Pamela Payne, according to witness accounts contained in court documents, reportedly told Payne that he “did not have the right to scare people in the house.” While the woman turned away from her son, Payne
allegedly stabbed her in both arms while she tried to stop him, according to witnesses.
After being stabbed, the victim and Payne’s two siblings ran to a bathroom and Payne attempted to open the bathroom door but was unsuccessful, according to court documents. When Payne went to another room, his mother and siblings ran from the home and sought refuge at a neighbor’s home, according to the criminal complaint.
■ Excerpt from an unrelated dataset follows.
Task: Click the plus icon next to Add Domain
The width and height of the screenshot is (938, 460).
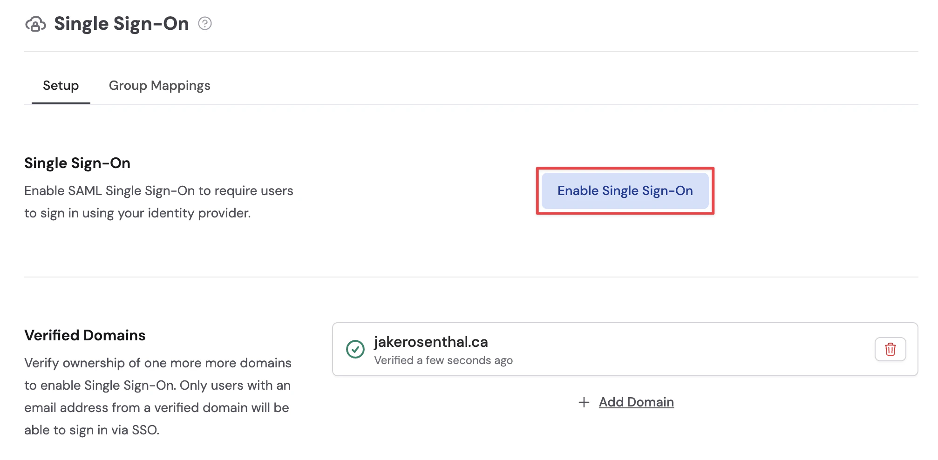Action: pos(584,402)
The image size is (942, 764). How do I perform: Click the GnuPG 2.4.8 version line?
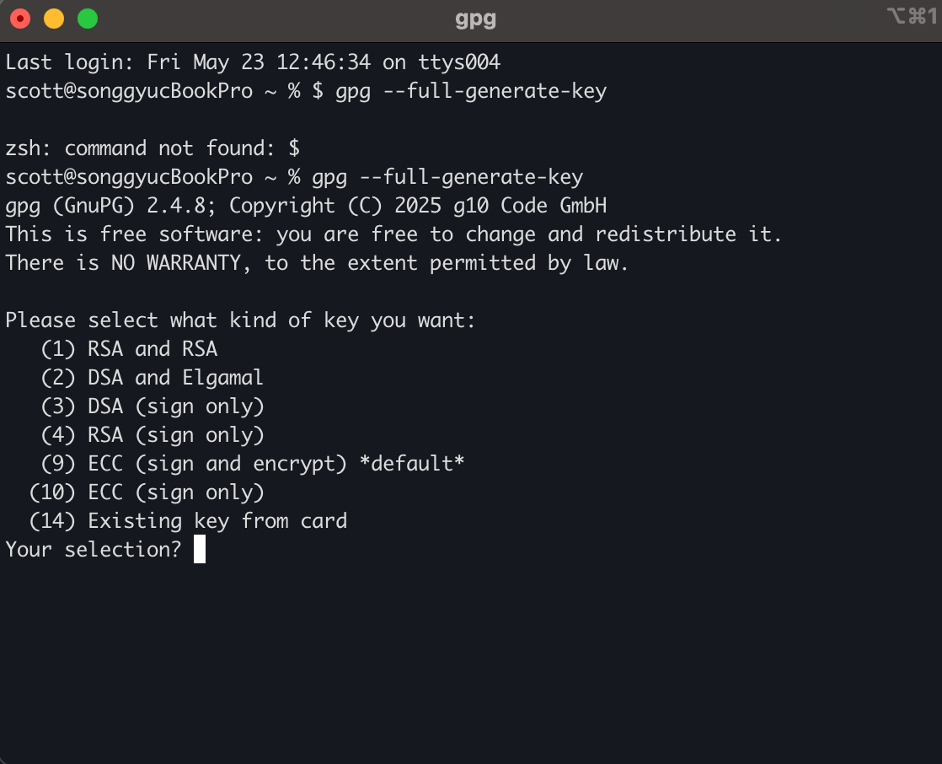(306, 206)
Payne’s mother suffered four wounds to her upper body, including to her rear right shoulder, and initially was treated in a Goodwill Ambulance but was eventually flown to Lehigh Valley Hospital near Allentown where she underwent surgery,
according to police.
In an interview with police, Payne stated he was at home with his mother and juvenile siblings and “he stated that there was no problem between he and his mother that precipitated the stabbing,” according to the arrest affidavit filed by Pottstown Detective Mark Wickersham.
“The defendant stated that he got up and walked into the kitchen, grabbed a butcher knife and stabbed her. The defendant believes that he stabbed her three times. He recalled stabbing her in her right side. The defendant described the knife as being about a foot long,” Wickersham alleged.
Payne allegedly told police that he dropped the knife onto the couch and
then he walked upstairs to his sister’s room, and changed out of the bloodstained clothes.
“After changing his clothes, the defendant went downstairs and waited for police,” Wickersham wrote in the criminal complaint. “When the police arrived, the defendant stated that he did what they told him to do.”
Payne also is awaiting trial on a charge of criminal trespass in connection with a separate alleged incident at another home in the first block of East Third Street on Oct. 22, 2013, according to court records. Payne also was found to be incompetent to proceed to trial in connection with that incident during which he was accused of illegally entering a neighbor’s residence.